Robert is advises Spectra on Business Development. He has extensive business experience having previously listed his company, Brady PLC the largest European supplier of software for global commodity trading, on the London Stock Exchange.
Robert is the Treasurer of the Cambridge Angels and was previously an Honorary Fellow of the Cambridge Judge Business School, and an Industrial Fellow at the University of Cambridge’s Computer Laboratory.
Robert is the Director of Mathematical Interdisciplinary Research at Warwick and its Centre for Complexity Science, which includes its doctoral training centre. He is a Fellow of the Royal Society (FRS) Renowned Fellow of the Engineering and Physical Research Council “Recognising Influential Scientists and Engineers” scheme.
Robert’s principal research interests are in the statistical behaviour of complex dynamical systems, and he aims to shed light on the concepts of emergence, tipping points, and nudges. He is currently involved in research projects on Management of Complex Systems, Energy Storage, Behavioural Science, and Internet Science.
Robin is an Emeritus Professor of Theoretical Physics at the University of Warwick, after previously being the Head of Physics. His principal research interests include statistical physics with an emphasis on self-organising systems. Examples of this are fractal aggregates, polymer microstructures, protein folding, dynamics of fracture and granular, and colloidal materials.
Gwynneth is the Product Manager and Head of Training for PATCHS. With over 10 years of experience, Gwynneth is an accomplished clinical systems product specialist. She has expertise across requirements management, implementation, and software training. Previously, Gwynneth worked across a wide range of care settings with health professionals, delivering and supporting market leading software.

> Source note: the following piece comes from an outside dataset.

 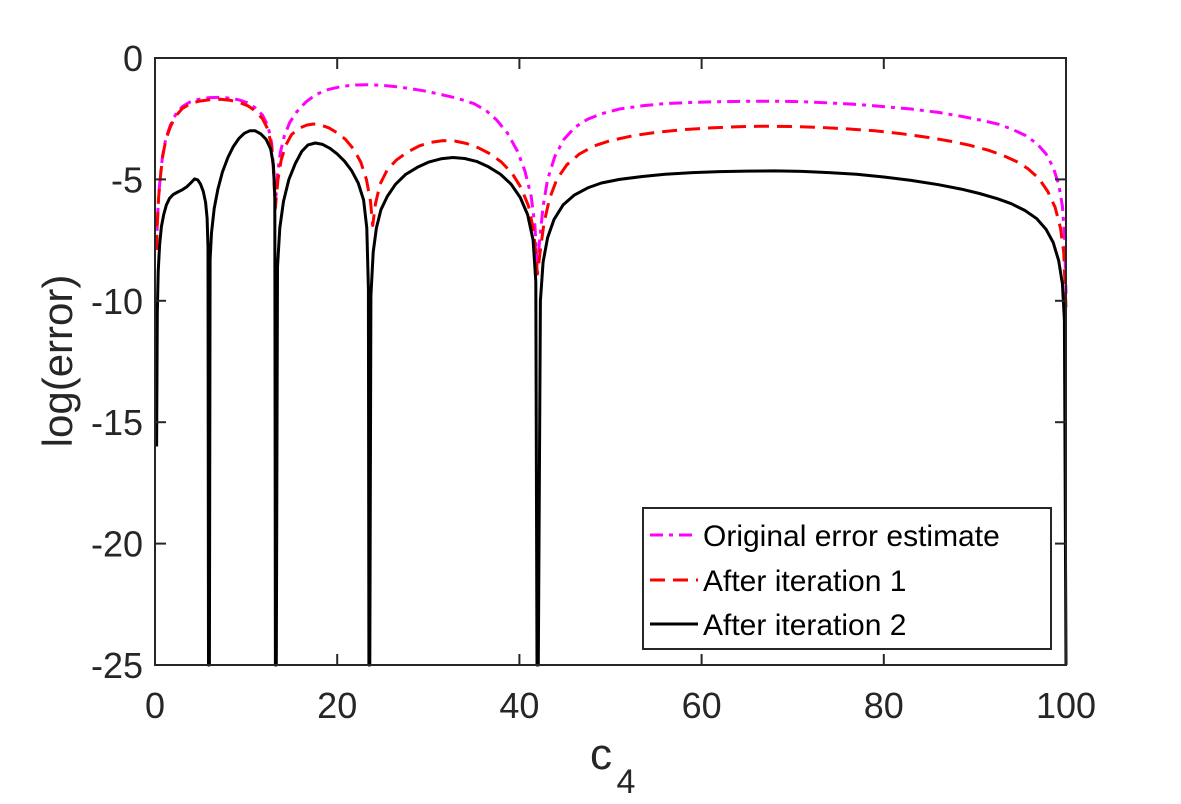 I want to click on legend-item: After iteration 1, so click(x=778, y=582).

Ben is the Chief Medical Officer of Spectra Analytics, as well as a practicing GP and a Senior Lecturer at the University of Manchester.
Ben is an expert is developing advanced analytical clinical software. His work has been published in over 40 peer-reviewed scientific papers, and he has won awards from the International Medical Informatics Association, British Computer Society, and Royal College of General Practitioners.

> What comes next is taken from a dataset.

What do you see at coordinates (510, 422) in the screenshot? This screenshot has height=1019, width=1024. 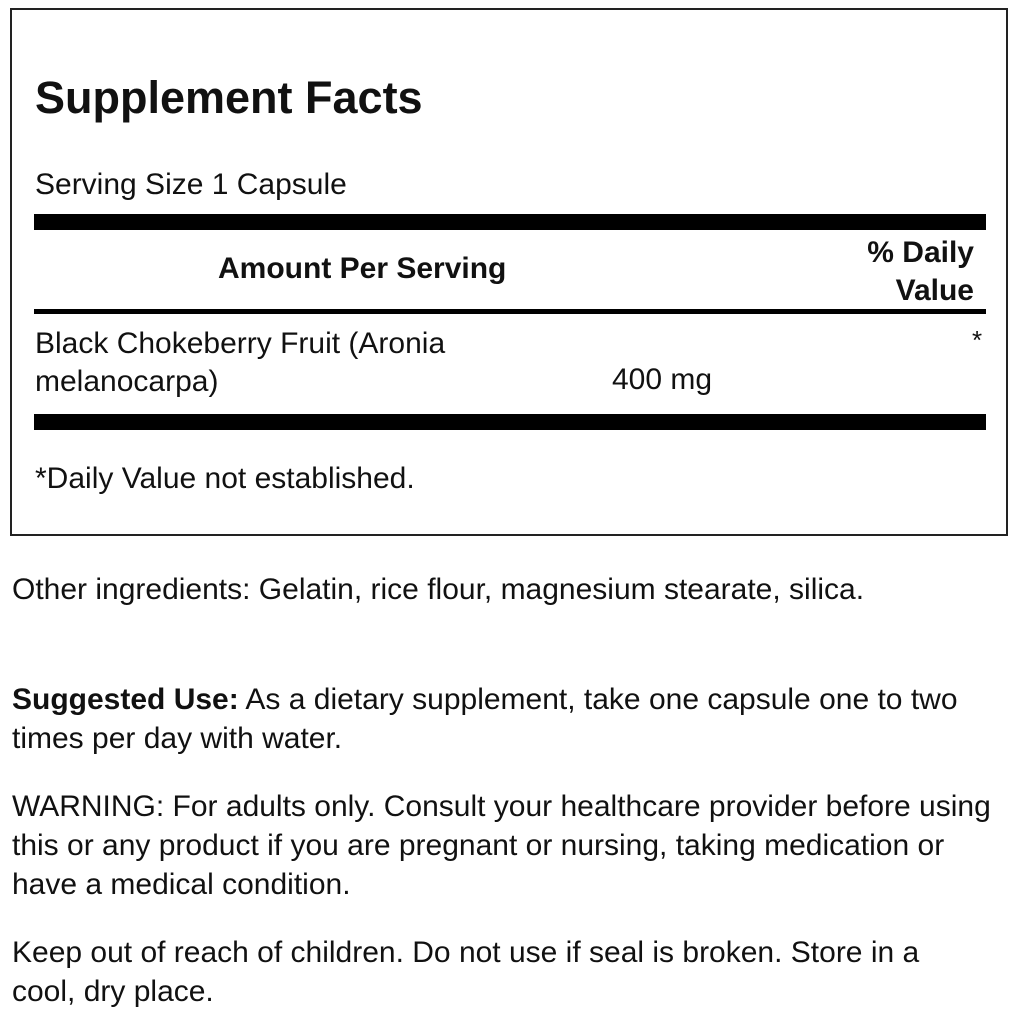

In addition to his medical training, he has qualifications in Health Informatics (PhD), Public Health (MPH), and Leadership (MSc).

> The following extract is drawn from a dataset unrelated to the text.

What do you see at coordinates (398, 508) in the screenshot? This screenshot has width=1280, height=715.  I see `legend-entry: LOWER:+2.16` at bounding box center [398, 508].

Dan co-founded Spectra Analytics with Marcus in 2014, and has led as Chief Technology Officer and Chief Science Officer since its founding. Dan leads the Data Science and Data Engineering teams at Spectra, overseeing the Artificial Intelligence, software development, and technology infrastructure.
Dan is also an external academic supervisor at the University of Warwick, and was previously a consultant for USAid.
Dan holds a PhD and MSc in Complexity Science from the University of Warwick and a Physics (MPhys) from the University of Oxford.